# STATED GOAL
Give every non-blank line of the material below as a Markdown table with the columns No and Line. No holds the row number and Line holds the line's text. Omit the pictures.

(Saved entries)

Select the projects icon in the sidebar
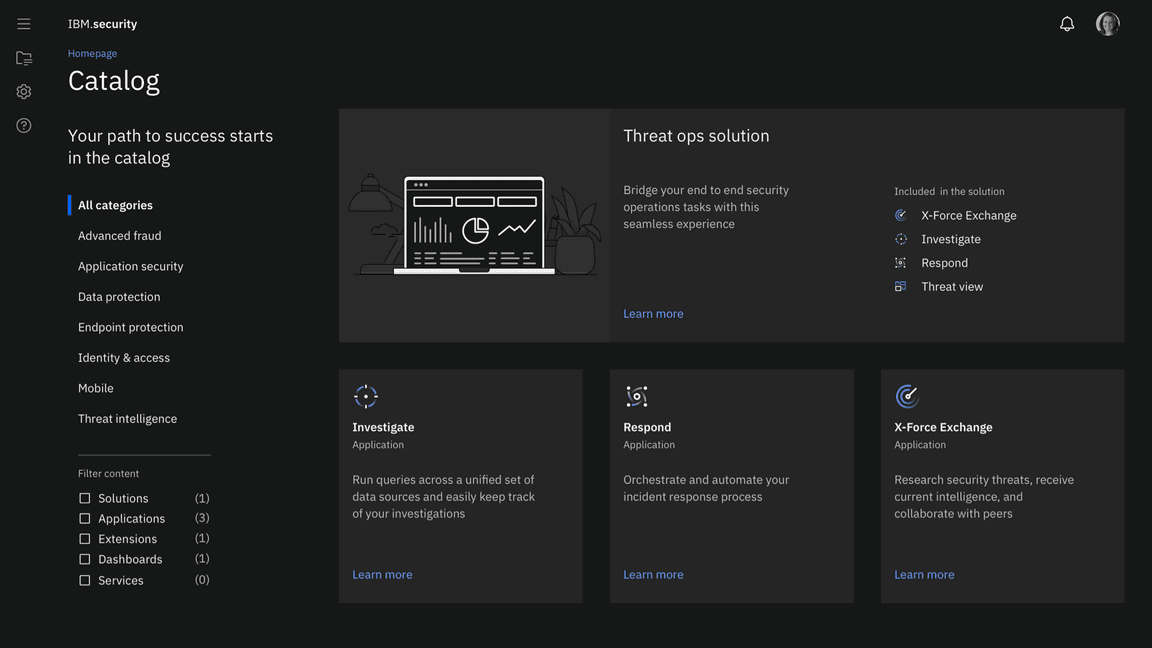This screenshot has width=1152, height=648. [x=23, y=57]
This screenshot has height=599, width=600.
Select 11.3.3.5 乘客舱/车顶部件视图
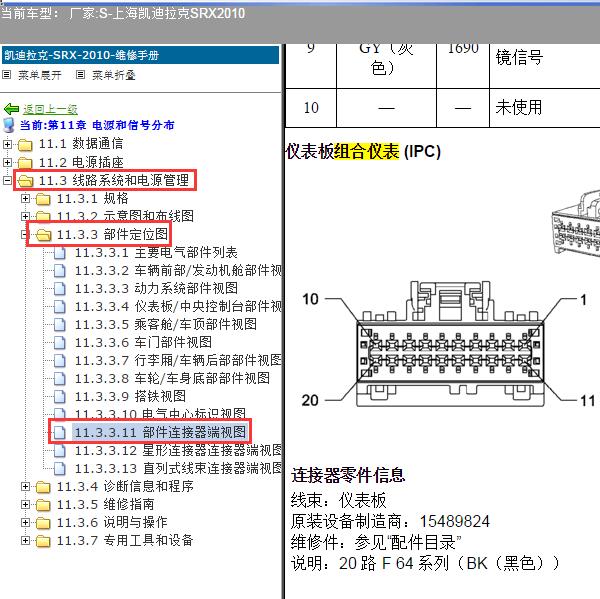click(165, 324)
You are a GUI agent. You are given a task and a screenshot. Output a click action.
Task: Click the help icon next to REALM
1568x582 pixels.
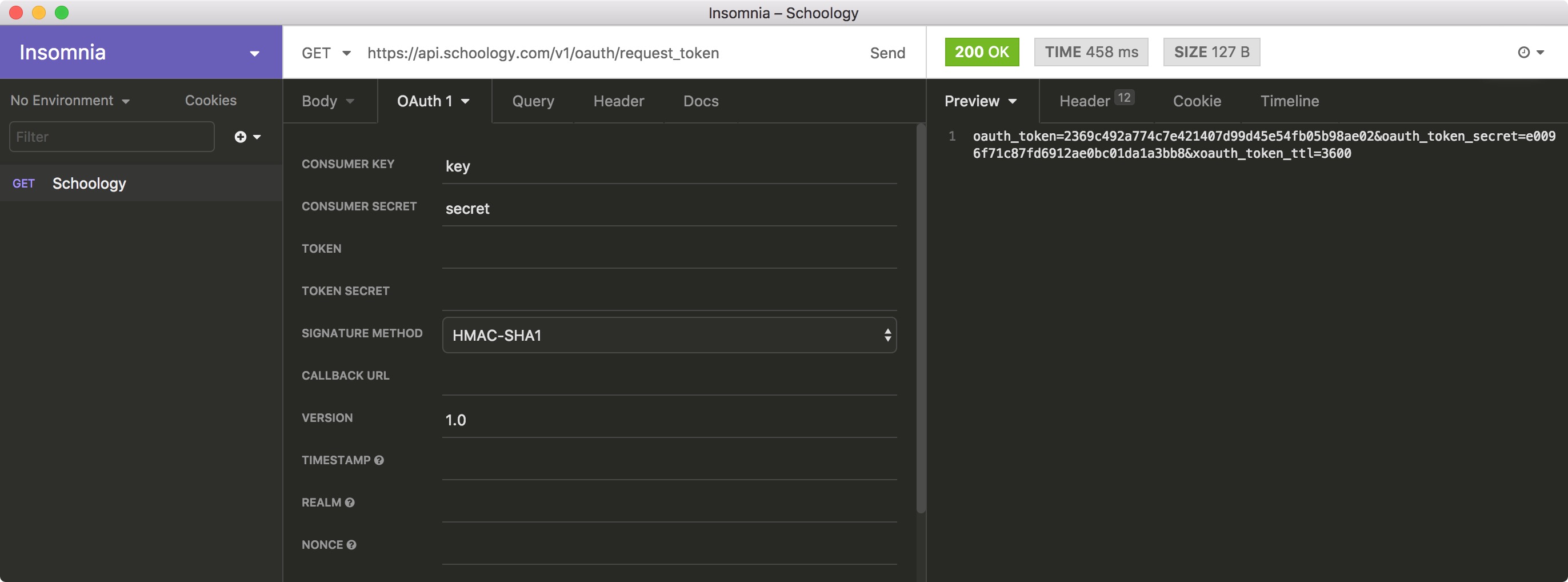pyautogui.click(x=349, y=503)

# FINAL RESULT
| No | Line |
|---|---|
| 1 | Select the projects icon in the sidebar |
| 2 | This screenshot has width=1152, height=648. [x=23, y=57] |
| 3 | This screenshot has height=599, width=600. |
| 4 | Select 11.3.3.5 乘客舱/车顶部件视图 |
| 5 | click(165, 324) |
| 6 | You are a GUI agent. You are given a task and a screenshot. Output a click action. |
| 7 | Task: Click the help icon next to REALM |
| 8 | 1568x582 pixels. |
| 9 | pyautogui.click(x=349, y=503) |